START Document section
This year, all my springs turned 15 years old, and my jacks all retract smoothly in about one minute from command. Also, none of the cylinders leak any hydraulic oil. I think the worst thing you can do is leave the jacks extended for months at a time; this lets the exposed cylinder rods pick up a layer of grit and that damages the bottom oil seal upon retraction. The second worst thing is when you use a power spray or even a detergent and brush to clean the extended rods. This removes the protective film of oil from the cylinder rod. This makes the rod “sticky” against the oil seal and will sometimes tear chunks out of the oil seal. It also promotes corrosion and/or rust on the extended rods, and this also wears the oil seal rapidly as well as makes retraction difficult.

Gregory Illes (@guest_1253)
7 years ago

I finally got sick of all the trouble (and weight) of hydraulic jacks, and converted over to electric. Two minutes flat, hot or cold, and they’re up and stowed. No leaks either ;o)

Ernie Powell (@guest_117644)
2 years ago
Reply to  Gregory Illes

Where did you get electric jacks and what vehicle did you put them on ?

Rick (@guest_1252)
END Document section
START Data shown
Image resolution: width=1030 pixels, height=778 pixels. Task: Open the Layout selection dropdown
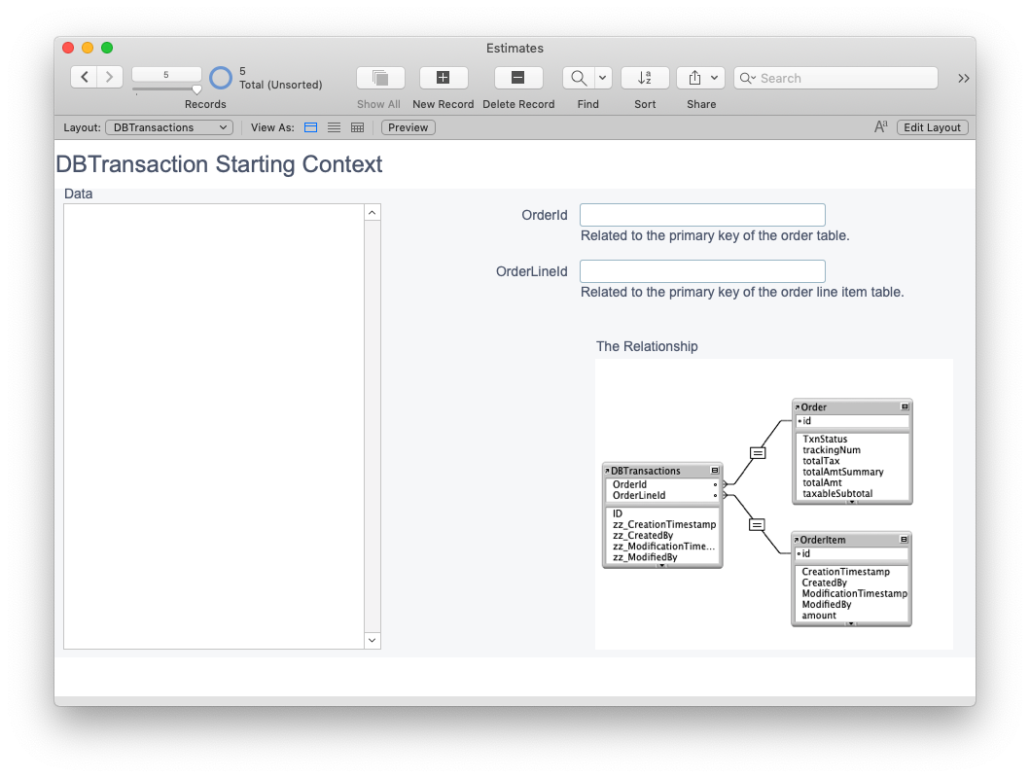(168, 127)
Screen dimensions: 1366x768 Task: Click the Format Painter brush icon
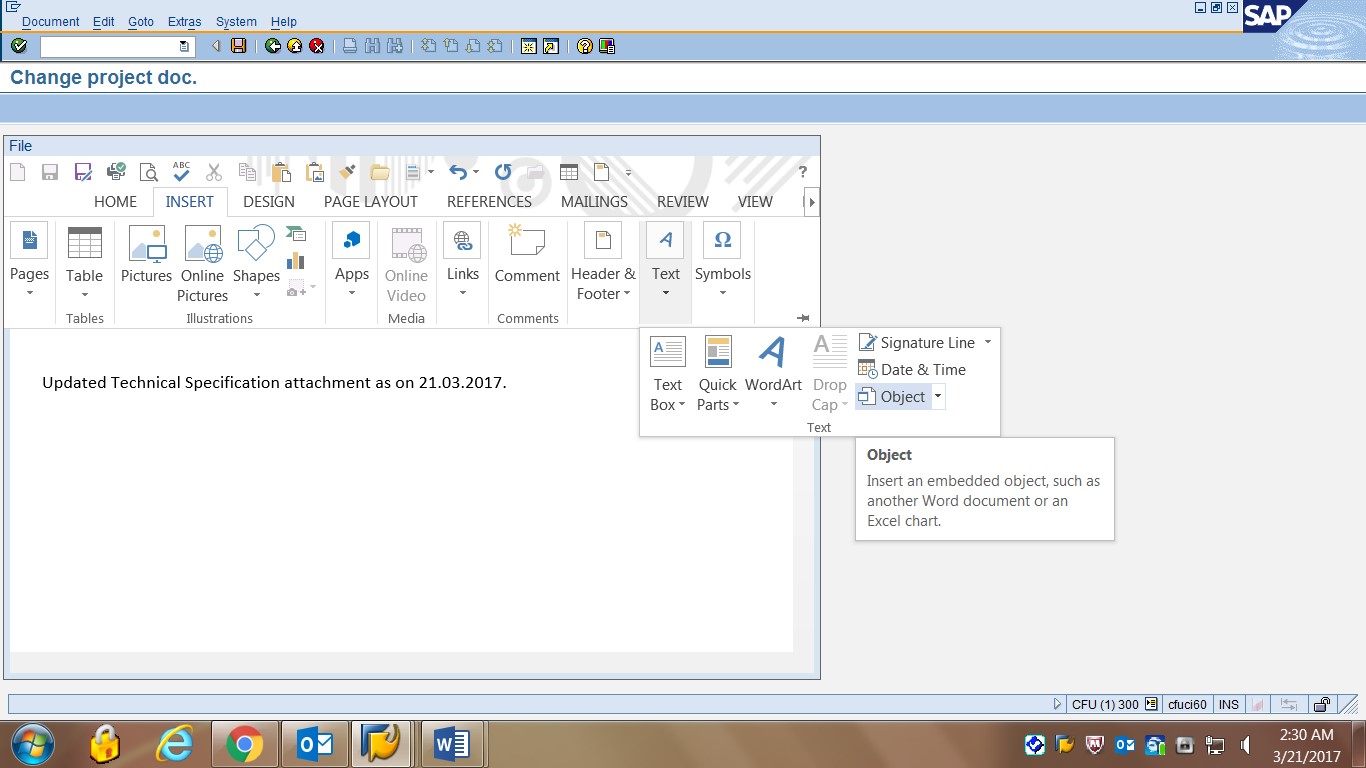pos(347,171)
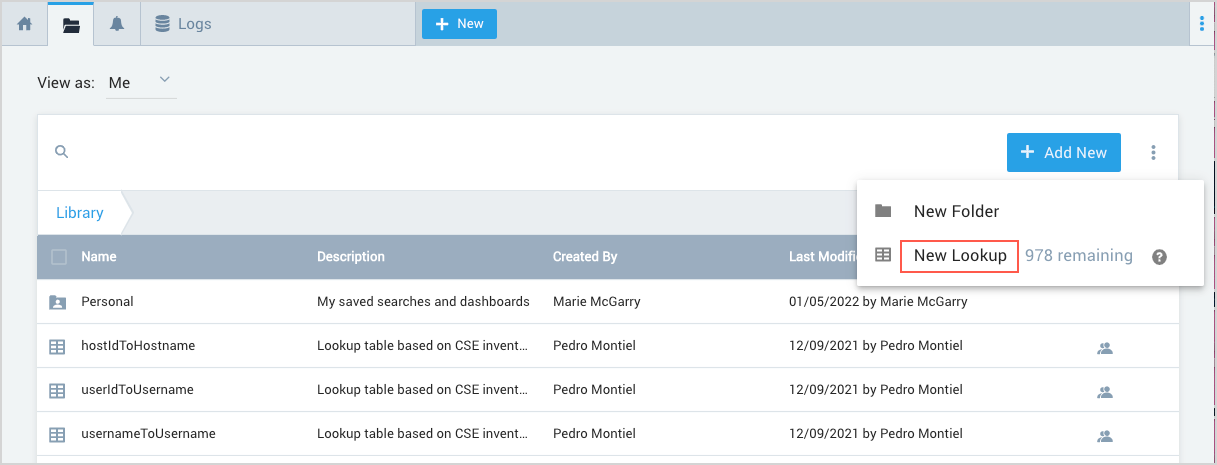Open the alerts bell tab
The image size is (1217, 465).
[117, 24]
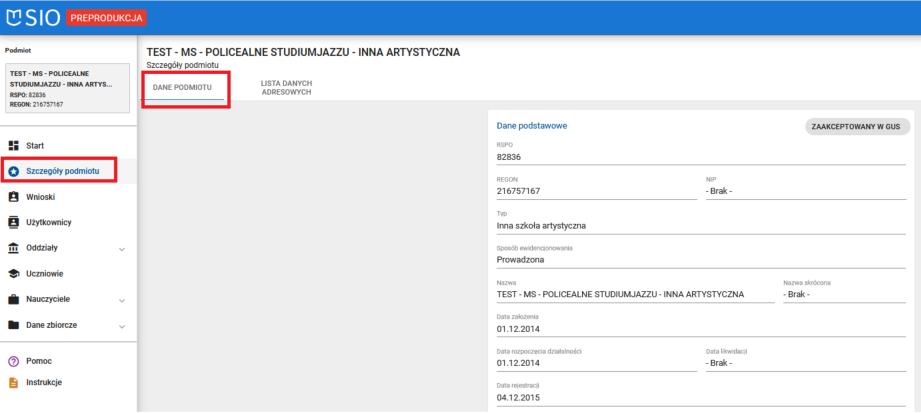Click the Użytkownicy person icon
The height and width of the screenshot is (413, 921).
[x=14, y=222]
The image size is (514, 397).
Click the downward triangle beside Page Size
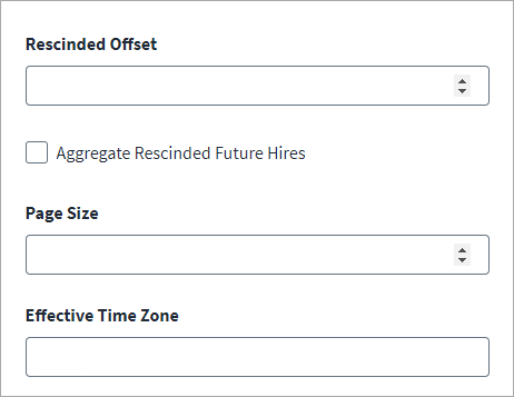click(462, 260)
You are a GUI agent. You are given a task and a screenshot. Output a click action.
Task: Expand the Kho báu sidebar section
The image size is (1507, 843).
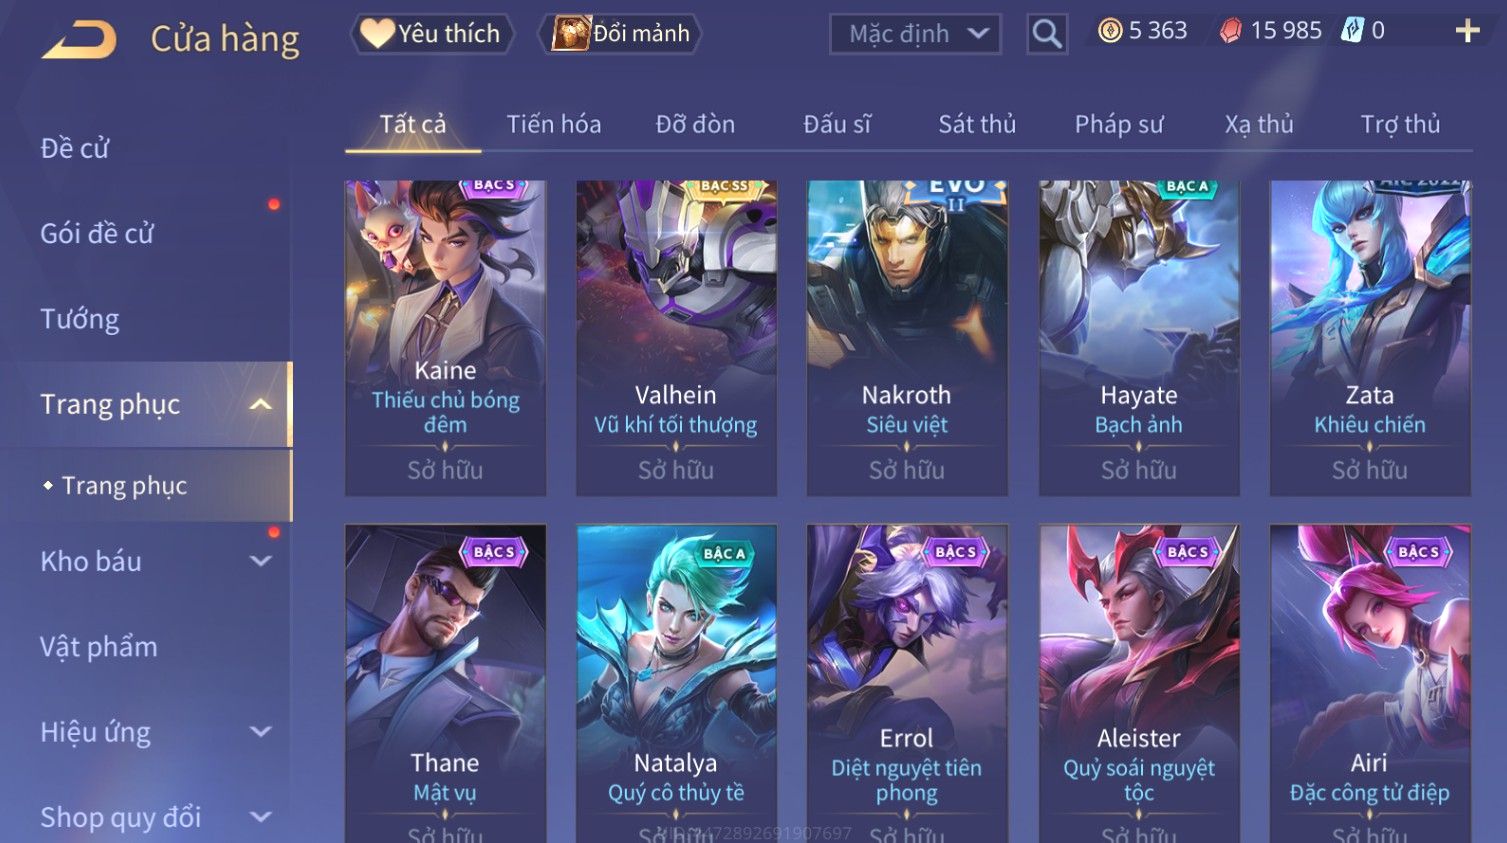point(261,562)
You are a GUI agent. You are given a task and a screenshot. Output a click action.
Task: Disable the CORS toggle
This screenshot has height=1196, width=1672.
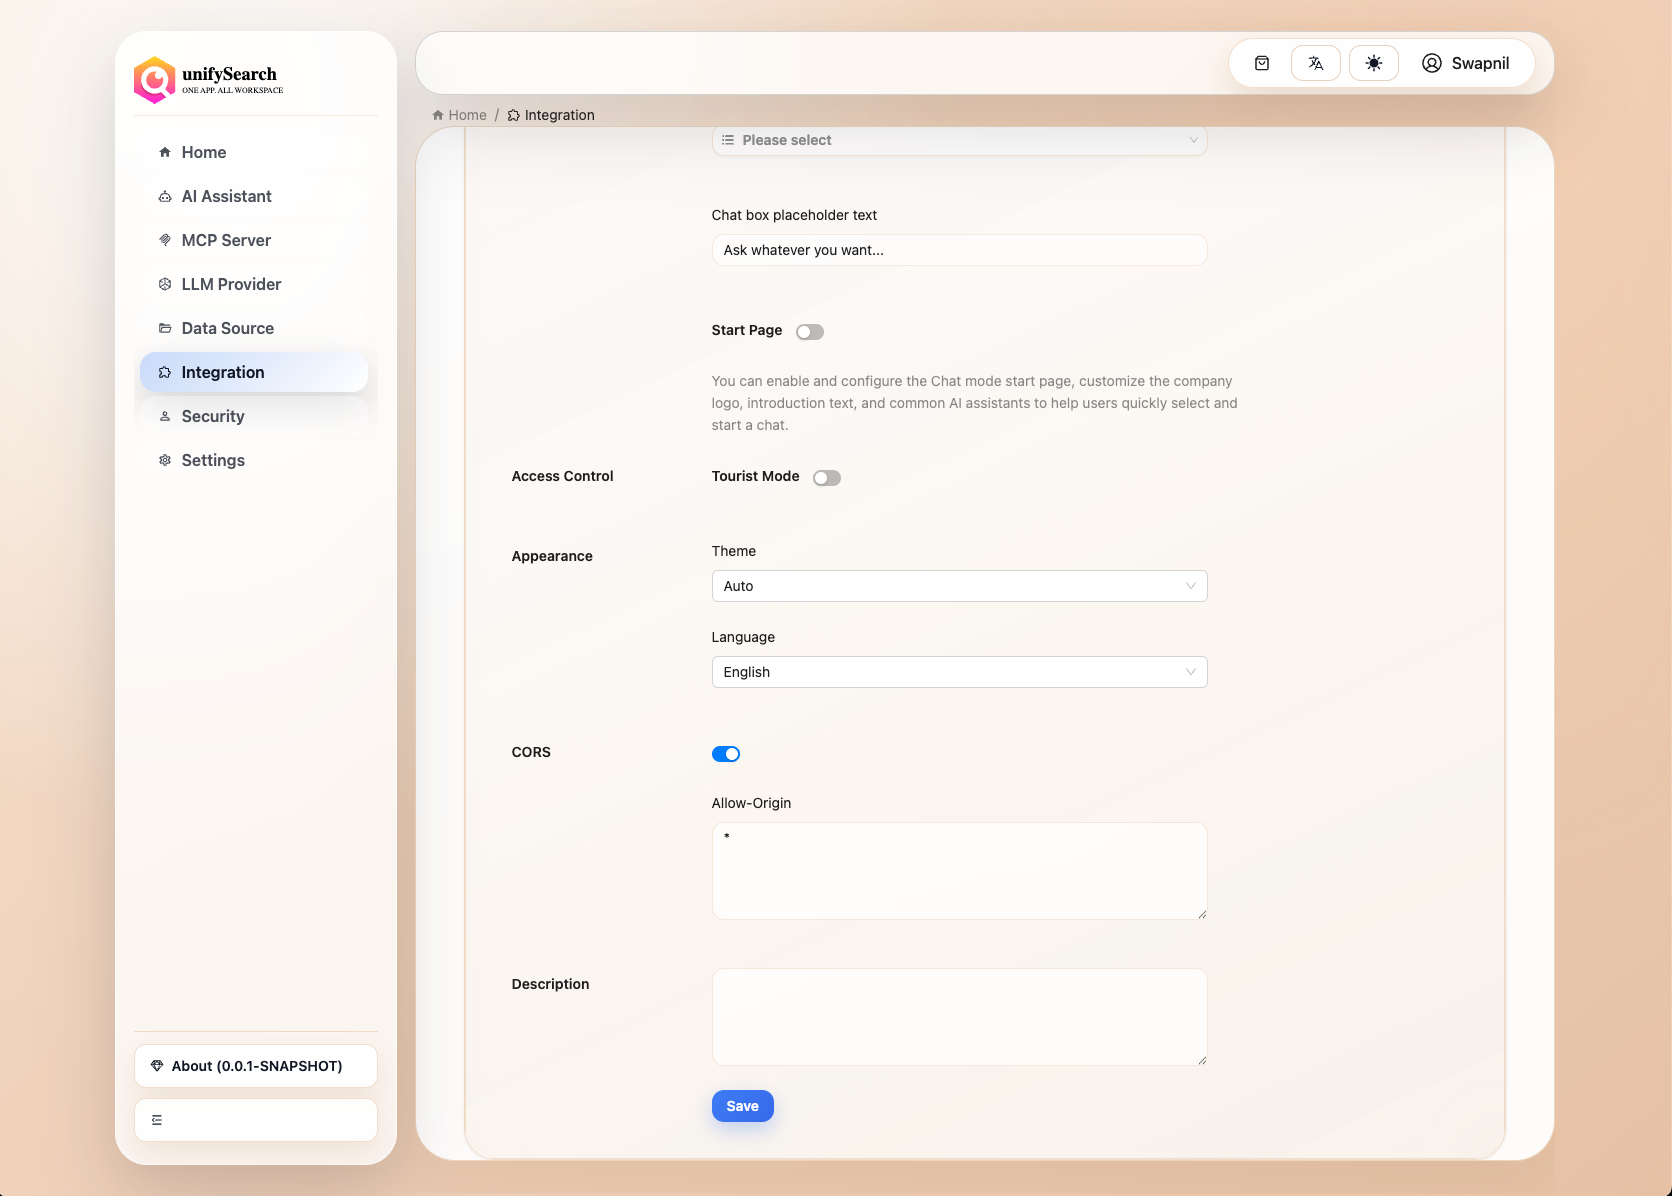click(x=726, y=754)
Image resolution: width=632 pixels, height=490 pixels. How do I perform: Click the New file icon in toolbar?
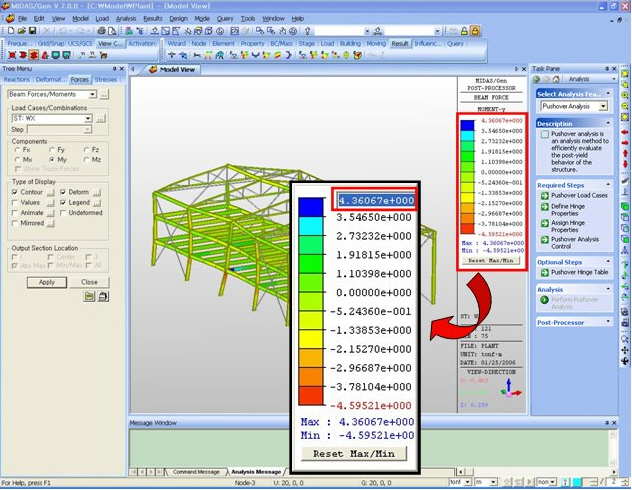coord(8,31)
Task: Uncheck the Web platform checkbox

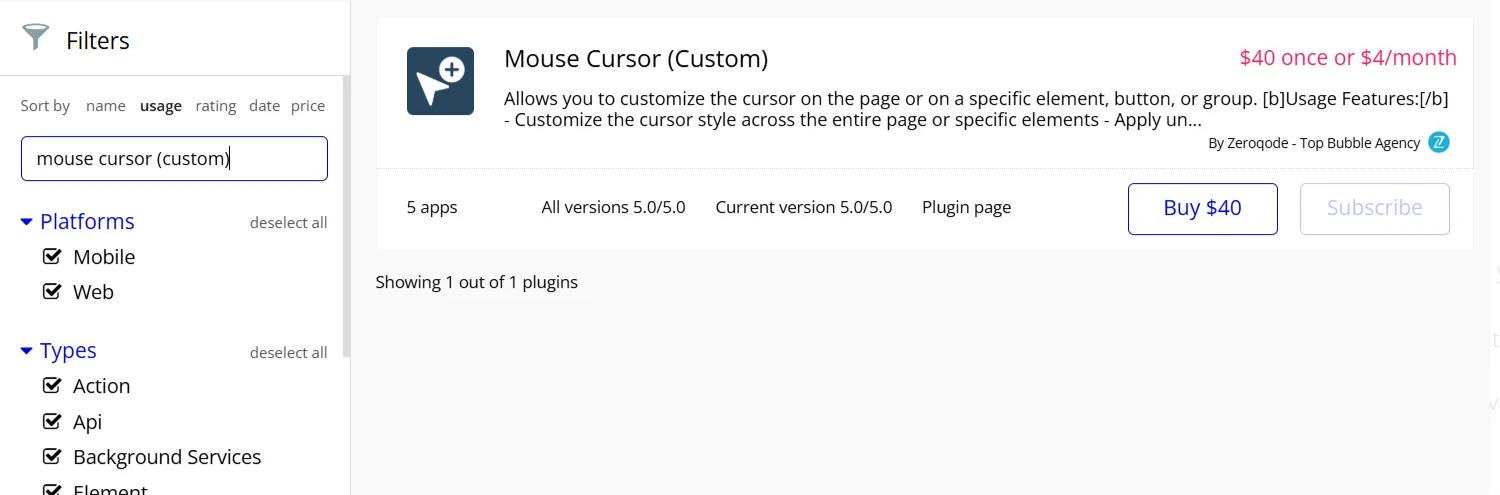Action: pos(53,292)
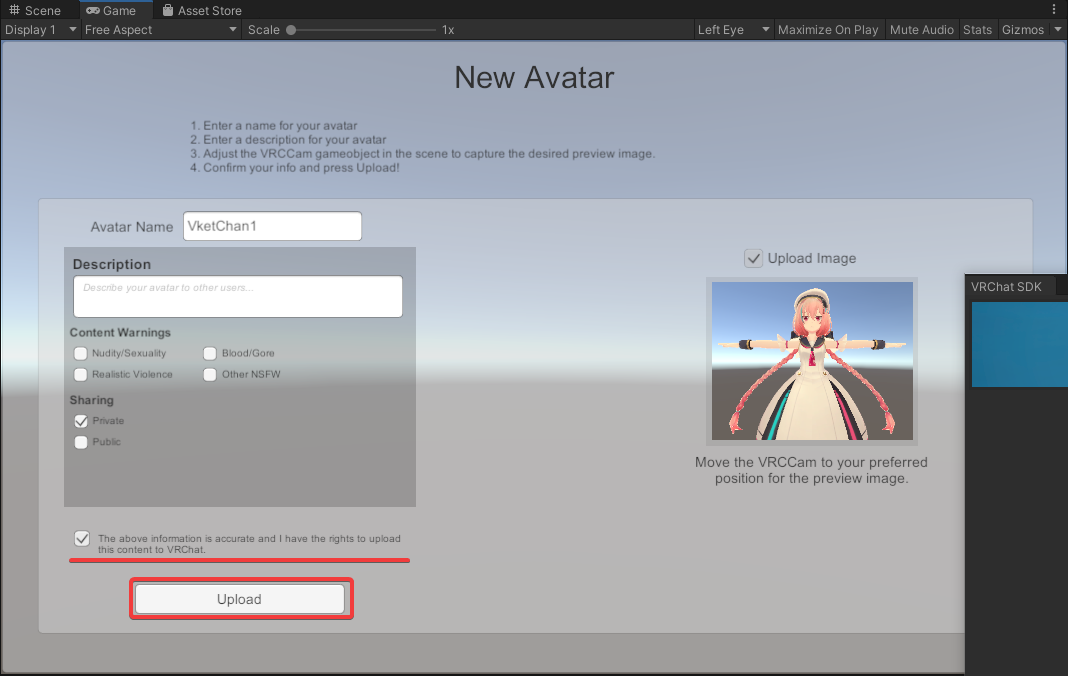Click the Gizmos button
The width and height of the screenshot is (1068, 676).
(1022, 30)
END Data shown
> **Check your understanding**
• 1. In the comment thread on hydraulic jacks, what does the first commenter call the worst thing you can do?
• 2. Continue the comment thread on hydraulic jacks from the point where it stops.

> **Task responses**
• 1. Leave the jacks extended for months at a time.

• 2.
7 years ago

We have had the same problem with our jacks and over the years have learned that: 1- the springs get stretched and do not do their job. We have replaced our own by ordering them from the manufacturer. (Most probably HWH) 2: before we replaced them I carried a 2×4 that I used to “help” them up. It works! Try it.

Grumpy Old Timer (@guest_1251)
7 years ago

A liberal application of quality silicone spray keeps our jacks retracting quite nicely. I treat them whenever they get cranky and slow. Use good quality silicone and it will not attract dust and dirt.

Ed Price (@guest_1254)
7 years ago


When that “liberal coating of silicone” on the piston rod slides up into the cylinder on full retraction, what do you suppose is happening to the hydraulic oil that then washes over the silicone? Or to put it another way, would you pour silicone into the hydraulic oil reservoir? Maybe the silicone turns the hydraulic fluid sludgy, or maybe it chemically breaks down, or maybe it doesn’t do any harm at all. Point is, how do you know?